Hanka Gregušová, better known under her stage name Hanka G, is a Slovak jazz, gospel and world music singer and lyricist.

== Early life ==
Gregušová was born in Mongolia, where her parents were working as geologists on an expedition. During her childhood, she practised singing in various musical genres, before discovering jazz on a trip to Washington, D.C.

== Career ==
Gregušová was awarded a grant from the Slovak Music Fund to record her debut album, Reflections of my soul, produced by Slovak jazz saxophonist Radovan Tariška, who also performs on the album together with jazz pianist Ondrej Krajňák, Tomáš Baroš on double bass and Marián Ševčík on drums.

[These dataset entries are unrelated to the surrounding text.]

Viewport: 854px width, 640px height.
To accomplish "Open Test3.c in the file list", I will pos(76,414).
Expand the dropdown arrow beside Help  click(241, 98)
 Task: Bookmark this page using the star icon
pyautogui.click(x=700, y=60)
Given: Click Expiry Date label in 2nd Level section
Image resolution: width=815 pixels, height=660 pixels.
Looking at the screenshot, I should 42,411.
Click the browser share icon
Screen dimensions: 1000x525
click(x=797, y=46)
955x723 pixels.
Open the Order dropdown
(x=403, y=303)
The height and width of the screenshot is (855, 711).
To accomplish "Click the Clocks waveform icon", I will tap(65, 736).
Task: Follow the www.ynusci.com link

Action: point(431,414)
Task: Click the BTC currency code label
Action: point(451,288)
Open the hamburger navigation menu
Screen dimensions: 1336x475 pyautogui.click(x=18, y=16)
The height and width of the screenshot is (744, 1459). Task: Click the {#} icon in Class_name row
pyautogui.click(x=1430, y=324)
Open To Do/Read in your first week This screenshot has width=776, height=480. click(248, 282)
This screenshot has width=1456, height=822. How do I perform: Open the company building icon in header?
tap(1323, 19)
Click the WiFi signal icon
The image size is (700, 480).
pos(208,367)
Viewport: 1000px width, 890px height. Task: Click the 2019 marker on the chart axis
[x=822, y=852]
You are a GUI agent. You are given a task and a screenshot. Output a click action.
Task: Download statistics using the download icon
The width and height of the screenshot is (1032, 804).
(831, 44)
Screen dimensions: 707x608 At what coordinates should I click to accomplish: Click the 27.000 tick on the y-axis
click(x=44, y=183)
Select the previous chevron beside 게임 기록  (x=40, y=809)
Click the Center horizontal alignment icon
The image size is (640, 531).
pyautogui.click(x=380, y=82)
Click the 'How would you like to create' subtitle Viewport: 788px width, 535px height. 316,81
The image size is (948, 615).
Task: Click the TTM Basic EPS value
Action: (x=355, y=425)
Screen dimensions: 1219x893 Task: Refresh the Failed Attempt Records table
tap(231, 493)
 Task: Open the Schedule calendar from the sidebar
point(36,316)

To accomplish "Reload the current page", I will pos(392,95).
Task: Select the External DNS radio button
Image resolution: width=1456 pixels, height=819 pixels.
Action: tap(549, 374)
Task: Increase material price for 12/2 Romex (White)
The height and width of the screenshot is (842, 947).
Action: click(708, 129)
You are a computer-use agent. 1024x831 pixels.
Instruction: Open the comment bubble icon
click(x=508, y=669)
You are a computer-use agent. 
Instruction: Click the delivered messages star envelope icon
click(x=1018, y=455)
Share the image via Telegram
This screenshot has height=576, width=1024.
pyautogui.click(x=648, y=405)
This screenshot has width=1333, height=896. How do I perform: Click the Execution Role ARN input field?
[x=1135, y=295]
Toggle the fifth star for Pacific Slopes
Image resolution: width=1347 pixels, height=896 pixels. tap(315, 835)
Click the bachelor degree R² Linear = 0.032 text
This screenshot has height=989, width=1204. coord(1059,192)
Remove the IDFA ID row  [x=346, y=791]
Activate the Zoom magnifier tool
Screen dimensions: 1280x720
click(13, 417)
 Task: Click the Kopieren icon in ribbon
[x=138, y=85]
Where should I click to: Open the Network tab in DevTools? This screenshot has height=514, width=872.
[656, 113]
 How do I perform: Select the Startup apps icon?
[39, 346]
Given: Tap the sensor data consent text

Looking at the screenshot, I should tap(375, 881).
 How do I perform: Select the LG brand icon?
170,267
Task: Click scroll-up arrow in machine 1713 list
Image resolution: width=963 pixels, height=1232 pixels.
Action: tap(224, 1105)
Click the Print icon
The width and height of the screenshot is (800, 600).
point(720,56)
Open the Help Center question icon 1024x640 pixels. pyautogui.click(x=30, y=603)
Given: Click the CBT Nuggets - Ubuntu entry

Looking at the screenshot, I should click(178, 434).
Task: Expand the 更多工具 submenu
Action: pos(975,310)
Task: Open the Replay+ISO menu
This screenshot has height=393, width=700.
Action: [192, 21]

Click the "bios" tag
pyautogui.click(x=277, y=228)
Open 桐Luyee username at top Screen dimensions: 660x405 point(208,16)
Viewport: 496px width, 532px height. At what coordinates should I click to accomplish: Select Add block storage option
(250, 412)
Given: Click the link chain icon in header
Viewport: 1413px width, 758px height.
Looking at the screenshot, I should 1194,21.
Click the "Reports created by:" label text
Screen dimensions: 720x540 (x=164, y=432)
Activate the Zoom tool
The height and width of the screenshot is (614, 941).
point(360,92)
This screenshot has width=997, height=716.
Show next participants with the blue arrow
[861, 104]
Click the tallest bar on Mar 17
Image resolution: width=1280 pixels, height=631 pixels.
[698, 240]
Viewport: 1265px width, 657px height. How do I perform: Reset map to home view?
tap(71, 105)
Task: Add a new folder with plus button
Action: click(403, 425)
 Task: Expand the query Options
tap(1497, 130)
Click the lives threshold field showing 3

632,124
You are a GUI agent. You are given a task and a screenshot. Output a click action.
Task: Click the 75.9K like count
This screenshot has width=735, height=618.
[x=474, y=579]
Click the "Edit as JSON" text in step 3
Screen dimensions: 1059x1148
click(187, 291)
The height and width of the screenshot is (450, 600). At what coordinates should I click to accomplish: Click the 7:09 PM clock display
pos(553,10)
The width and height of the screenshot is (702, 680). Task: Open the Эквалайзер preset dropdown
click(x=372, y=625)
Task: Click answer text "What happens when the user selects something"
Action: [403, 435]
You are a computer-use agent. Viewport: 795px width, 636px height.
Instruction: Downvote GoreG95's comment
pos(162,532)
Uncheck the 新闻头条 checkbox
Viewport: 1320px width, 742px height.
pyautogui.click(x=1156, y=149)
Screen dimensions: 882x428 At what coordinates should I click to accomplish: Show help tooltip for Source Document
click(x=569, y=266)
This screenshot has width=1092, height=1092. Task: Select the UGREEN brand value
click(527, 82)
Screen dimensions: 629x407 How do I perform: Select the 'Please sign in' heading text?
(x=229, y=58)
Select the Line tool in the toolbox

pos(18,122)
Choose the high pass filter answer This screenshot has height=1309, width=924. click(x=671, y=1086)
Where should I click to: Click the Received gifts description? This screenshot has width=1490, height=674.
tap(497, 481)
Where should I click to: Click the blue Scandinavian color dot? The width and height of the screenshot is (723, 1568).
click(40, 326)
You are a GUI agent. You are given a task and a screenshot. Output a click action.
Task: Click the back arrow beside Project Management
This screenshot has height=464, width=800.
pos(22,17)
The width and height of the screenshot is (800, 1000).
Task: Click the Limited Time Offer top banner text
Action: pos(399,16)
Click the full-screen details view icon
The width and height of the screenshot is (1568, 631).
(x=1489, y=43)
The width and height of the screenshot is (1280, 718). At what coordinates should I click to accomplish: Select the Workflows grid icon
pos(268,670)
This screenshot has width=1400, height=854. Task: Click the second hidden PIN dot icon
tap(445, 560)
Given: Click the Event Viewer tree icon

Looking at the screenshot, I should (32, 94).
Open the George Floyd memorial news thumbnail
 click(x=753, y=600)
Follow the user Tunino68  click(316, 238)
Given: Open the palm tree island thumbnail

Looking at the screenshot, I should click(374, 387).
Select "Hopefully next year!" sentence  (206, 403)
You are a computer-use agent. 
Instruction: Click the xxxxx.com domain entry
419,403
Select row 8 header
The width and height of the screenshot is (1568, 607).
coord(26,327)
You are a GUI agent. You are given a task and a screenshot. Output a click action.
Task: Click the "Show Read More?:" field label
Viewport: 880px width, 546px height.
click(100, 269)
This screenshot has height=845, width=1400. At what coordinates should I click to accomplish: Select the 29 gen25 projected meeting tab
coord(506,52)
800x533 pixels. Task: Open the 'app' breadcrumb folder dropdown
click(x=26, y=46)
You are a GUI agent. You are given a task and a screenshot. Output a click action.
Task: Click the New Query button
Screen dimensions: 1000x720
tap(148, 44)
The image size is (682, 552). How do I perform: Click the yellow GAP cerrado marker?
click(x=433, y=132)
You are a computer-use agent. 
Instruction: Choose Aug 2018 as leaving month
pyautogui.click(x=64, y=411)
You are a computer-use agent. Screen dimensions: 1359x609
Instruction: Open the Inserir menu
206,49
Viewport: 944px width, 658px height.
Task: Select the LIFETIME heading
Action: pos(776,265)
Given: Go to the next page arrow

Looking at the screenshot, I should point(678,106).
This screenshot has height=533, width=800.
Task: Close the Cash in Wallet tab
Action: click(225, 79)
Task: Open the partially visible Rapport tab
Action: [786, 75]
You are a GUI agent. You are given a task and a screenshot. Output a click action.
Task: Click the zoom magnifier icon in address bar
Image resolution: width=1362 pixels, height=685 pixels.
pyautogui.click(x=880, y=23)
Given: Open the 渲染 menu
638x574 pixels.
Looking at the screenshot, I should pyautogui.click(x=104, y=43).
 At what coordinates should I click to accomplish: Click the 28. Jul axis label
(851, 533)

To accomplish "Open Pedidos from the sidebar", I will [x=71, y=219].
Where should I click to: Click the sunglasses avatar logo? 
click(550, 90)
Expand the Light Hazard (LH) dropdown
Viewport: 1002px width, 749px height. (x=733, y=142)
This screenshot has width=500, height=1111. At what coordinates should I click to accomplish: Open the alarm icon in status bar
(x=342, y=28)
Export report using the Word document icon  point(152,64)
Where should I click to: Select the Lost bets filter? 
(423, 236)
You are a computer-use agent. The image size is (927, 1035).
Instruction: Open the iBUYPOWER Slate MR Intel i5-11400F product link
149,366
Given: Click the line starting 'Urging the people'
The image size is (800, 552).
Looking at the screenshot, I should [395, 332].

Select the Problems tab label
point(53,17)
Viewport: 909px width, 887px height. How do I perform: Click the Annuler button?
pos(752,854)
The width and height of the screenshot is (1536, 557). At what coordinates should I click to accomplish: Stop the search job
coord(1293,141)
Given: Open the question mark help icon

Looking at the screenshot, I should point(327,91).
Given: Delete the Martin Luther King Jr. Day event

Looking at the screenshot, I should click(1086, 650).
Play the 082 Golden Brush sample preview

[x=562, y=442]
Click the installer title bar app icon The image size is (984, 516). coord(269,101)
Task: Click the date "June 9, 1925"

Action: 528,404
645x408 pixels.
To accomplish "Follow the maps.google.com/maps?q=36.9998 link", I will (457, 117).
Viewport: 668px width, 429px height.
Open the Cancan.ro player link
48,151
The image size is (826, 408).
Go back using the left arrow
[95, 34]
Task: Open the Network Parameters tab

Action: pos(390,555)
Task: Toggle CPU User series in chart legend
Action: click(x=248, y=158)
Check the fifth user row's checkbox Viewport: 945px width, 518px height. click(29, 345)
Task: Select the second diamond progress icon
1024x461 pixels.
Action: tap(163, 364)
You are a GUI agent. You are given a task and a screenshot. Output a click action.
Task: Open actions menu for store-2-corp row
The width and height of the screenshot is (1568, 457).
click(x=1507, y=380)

In 2014, Gregušová was signed by Hevhetia Publishing House, and in July that year released her second solo album, Essence, produced by Krajňák. The album is a tribute to Slovak folklore songs rearranged in jazz style by Krajňák. Various Slovak and Czech jazz musicians appeared on the album, including Josef Fečo (double bass, cymbalo), Radovan Tariška (alt and soprano saxophone), Marián Ševčík (drums), Štefan Bugala (percussion), and Ivan Herák's cymbalo band. Essence was nominated for "Record of the Year" in the jazz category at the 2014 Radio Head Awards.

In December 2016, Gregušová released her third solo album, recorded in duo with Krajňák. The album is called Twin Flame and pays tribute to celebrated jazz pianists. Gregušová chose instrumental pieces by well-known jazz pianists such as Chick Corea, McCoy Tyner, Thelonious Monk, and Mal Waldron, adding her own lyrics and vocals. The album was named after Krajňák's composition Twin Flames.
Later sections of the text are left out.